Objectif de l'exercice: Reprenez, s'il vous plaît, l'extrait sur le chaos en astrophysique après sa dernière phrase et prolongez-le de quelques phrases.

Extrait de texte:

Chaos et statistique
L'émergence des fractals en astrophysique est souvent liée à un autre concept qui prend aussi une importance croissante, le chaos. La notion de chaos déterministe caractérise des systèmes dont les équations sont parfaitement déterministes, mais dont les solutions montrent une très forte sensibilité à des variations de conditions initiales. Le chaos, initialement formulé par Poincaré dans certains problèmes de mécanique céleste, s'est révélé être un phénomène très général grâce à l'utilisation croissante des ordinateurs et des méthodes d'intégration numériques. Il s'agit d'une autre des révolutions qu'ont connues la physique et l'astrophysique mathématique : les différents problèmes sont de plus en plus souvent abordés de manière informatique, par la construction de modèles ou à l'aide de simulations qui sont parfois de véritables expériences numériques à part entière.

Données fournies:
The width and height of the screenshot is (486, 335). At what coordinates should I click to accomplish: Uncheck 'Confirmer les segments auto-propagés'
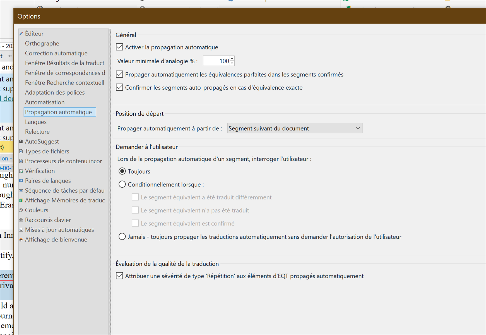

Réponse attendue:
Pourtant, l'approche informatique a ses propres limites, qui se rencontrent justement avec le chaos. Les trajectoire chaotiques divergent exponentiellement les unes par rapport aux autres, si bien qu'il ne suffit pas d'augmenter la puissance de l'ordinateur afin d'accroître la résolution des conditions initiales. Quoi qu'on fasse, il existe un véritable horizon de prédictibilité pour les systèmes fortement chaotiques, ce qui exclut toute prédiction de trajectoires individuelles sur de très grandes échelles de temps.
Mais une prédictibilité statistique reste bien sûr possible, par exemple en utilisant les structures observées (souvent fractales ou autohomothétiques) dans les attracteurs chaotiques (dits "étranges"), qui sont l'ensemble des points limites des trajectoires dans l'espace des phases. Cette remarque nous amène à conclure en évoquant un autre domaine des mathématiques d'usage essentiel en astronomie, celui des probabilités et des statistiques. Il faut en effet rappeler que la nature des données en astronomie impose que leur analyse et les lois empiriques qui en découlent seront presque toujours de nature statistique et/ou probabiliste, et nécessitent l'utilisation de toutes les subtilités de cet outil.